Di tepi Kecamatan Nibung Hangus, Kabupaten Batubara, terdapat sebuah desa yang dikenal sebagai Ujung Kubu, yang memiliki sejarah yang dalam dan keindahan yang jarang tersentuh. Nama desa ini bukan hanya sekadar sebutan, tetapi merupakan lambang dari masa lalu yang penuh perlawanan. Ujung Kubu secara harfiah berarti akhir pertahanan, mencerminkan desa ini sebagai benteng terakhir Kedatukan Lima Laras dalam menghadapi hegemoni penjajahan Belanda.
Kecamatan Nibung Hangus, yang merupakan hasil pemekaran dari Kecamatan Tanjung Tiram, dilakukan dengan tujuan untuk memperkuat pengelolaan wilayah di Kabupaten Batubara. Pemekaran ini memberikan identitas baru kepada Nibung Hangus sebagai kecamatan yang kaya akan potensi sejarah, budaya, dan sumber daya alamnya, termasuk keberadaan Ujung Kubu sebagai salah satu desa unggulannya.
Dahulu kala, Ujung Kubu meliputi wilayah yang sekarang dikenal sebagai Bandar Sono, Pematang Rambai, Kapal Merah, Tali Air, dan Bagan Baru. Seiring berjalannya waktu, wilayah yang luas ini terbagi menjadi beberapa desa yang berdiri sendiri. Namun demikian, akar sejarah mereka tetap terhubung dengan Ujung Kubu sebagai desa induk.
Desa ini berbatasan langsung dengan Selat Malaka, lautan biru yang menjadi saksi perjalanan masyarakat Melayu Batubara. Namun, pesisir Ujung Kubu masih terjaga kealamianya, hanya dihiasi oleh perkebunan yang membentang hingga ke tepian pantai. Perkebunan, terutama kelapa, menjadi sumber utama penghidupan warga. Kelapa Ujung Kubu terkenal akan kualitasnya yang unggul, mewakili kesuburan dan kelimpahan tanah desa ini.

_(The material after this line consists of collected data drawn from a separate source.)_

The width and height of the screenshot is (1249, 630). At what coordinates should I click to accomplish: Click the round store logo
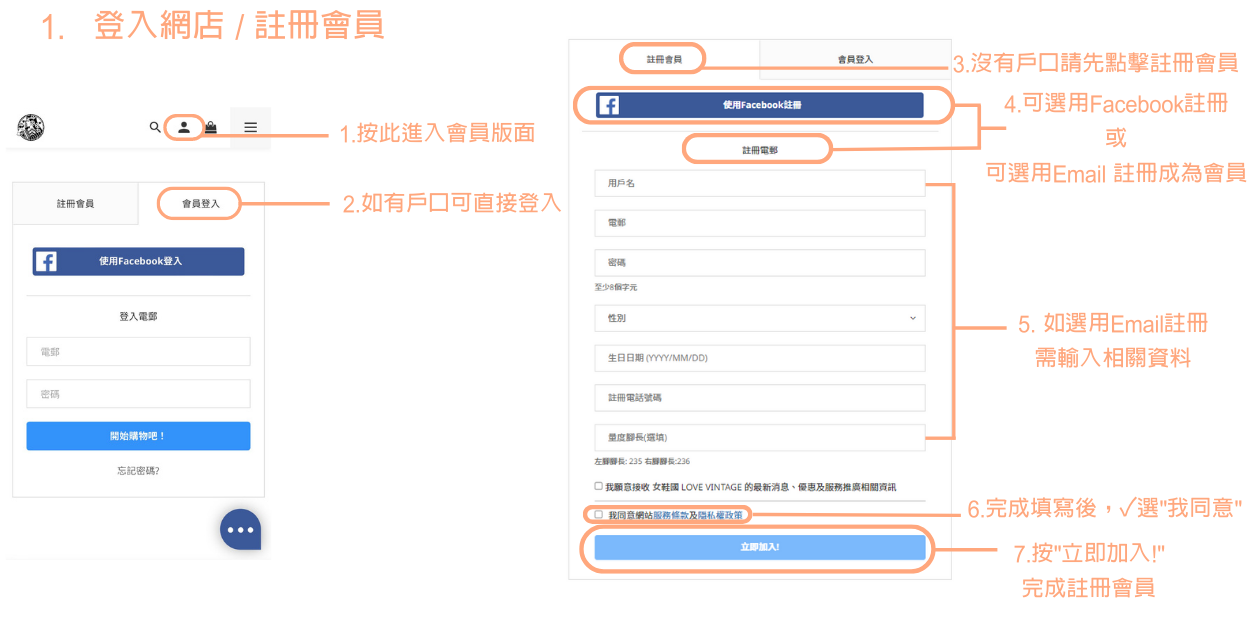point(31,128)
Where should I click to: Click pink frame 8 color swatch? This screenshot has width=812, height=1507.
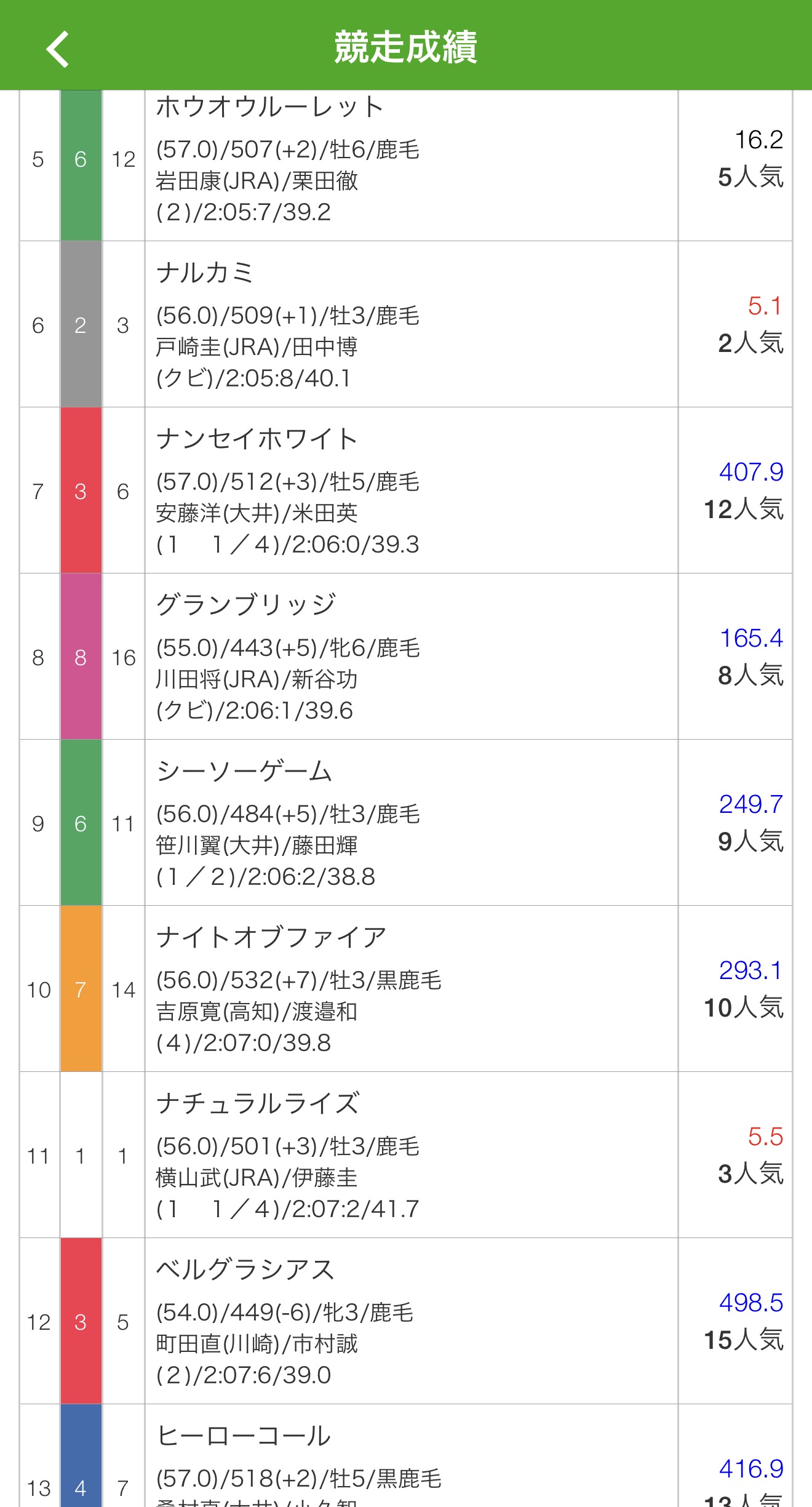click(81, 657)
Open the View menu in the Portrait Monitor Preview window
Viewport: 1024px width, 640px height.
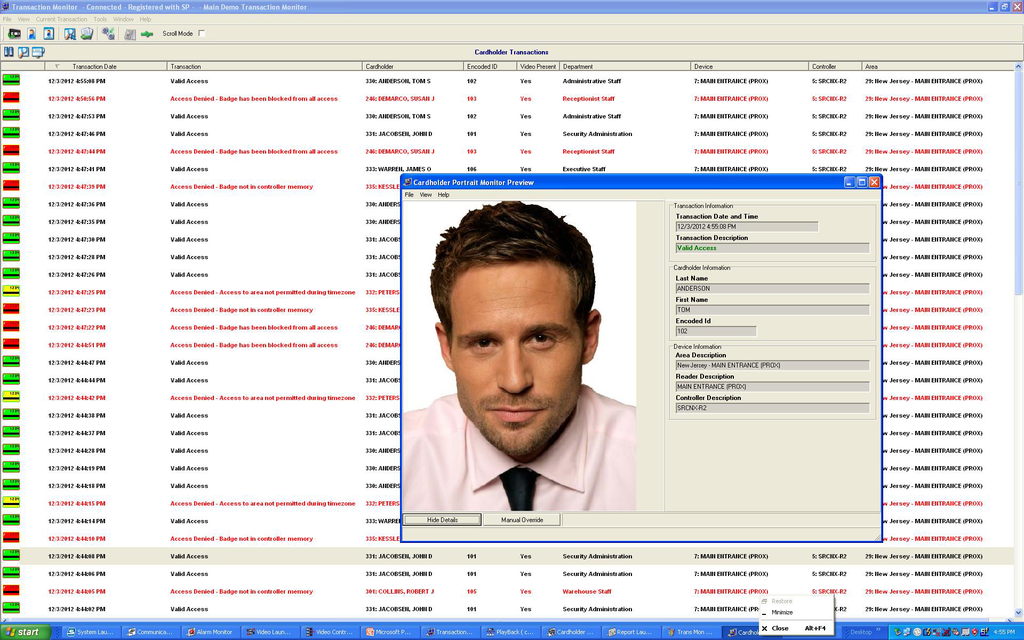tap(425, 195)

Yang menarik, kisah Ujung Kubu tidak hanya terkait dengan tanahnya, tetapi juga dengan rahasia yang tersembunyi di dalamnya. Saat tanah desa digali, sering ditemukan kerang-kerang purba, seolah-olah menyampaikan pesan dari masa lampau. Kerang-kerang ini menjadi bukti bahwa desa ini dulunya berlokasi sangat dekat dengan laut, mungkin bahkan menjadi bagian dari pesisir yang kini telah bergeser akibat perubahan alam. Fenomena ini menimbulkan rasa kagum dan spekulasi di kalangan masyarakat, membayangkan bagaimana Ujung Kubu dahulu bersentuhan erat dengan lautan yang kini menjauh.

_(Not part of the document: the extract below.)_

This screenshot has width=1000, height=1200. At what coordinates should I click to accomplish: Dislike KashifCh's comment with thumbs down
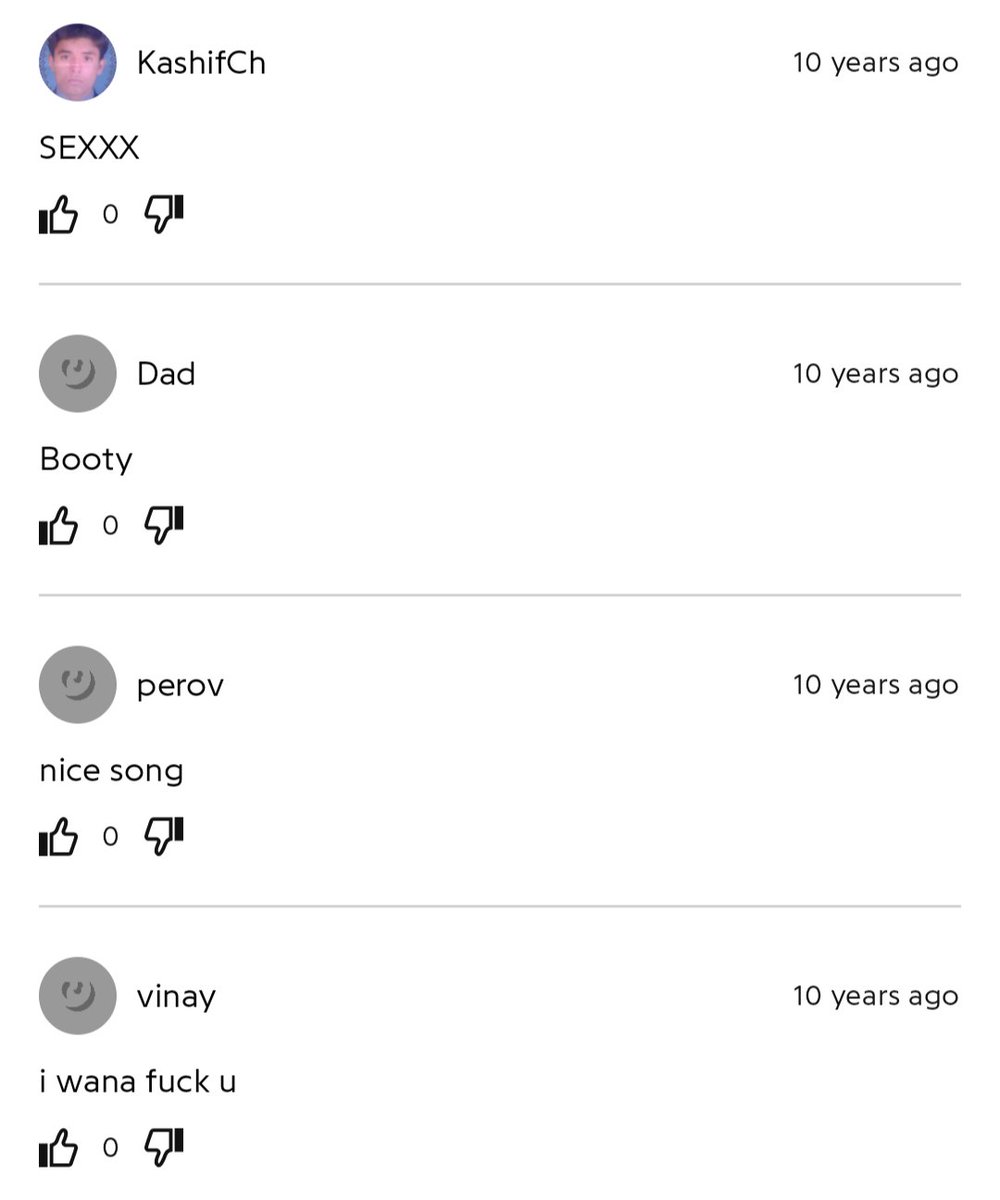[x=164, y=214]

Dalam kesunyian, desa ini menyimpan keindahan yang tak terungkapkan. Angin laut dari kejauhan masih membawa aroma asin yang bercampur dengan semilir dedaunan kelapa. Di senja yang indah, matahari tenggelam di ufuk barat meninggalkan jejak warna keemasan di langit, mengingatkan kita bahwa Ujung Kubu bukan hanya tentang sejarah, tetapi juga tentang keindahan alam yang menenangkan.
Dengan segala daya tarik dan kekayaan sejarahnya, Ujung Kubu adalah desa yang penuh cerita. Ia bukan sekadar titik di peta, tetapi merupakan simbol dari perjuangan, warisan, dan keindahan Melayu yang tetap hidup dalam masyarakat Batubara.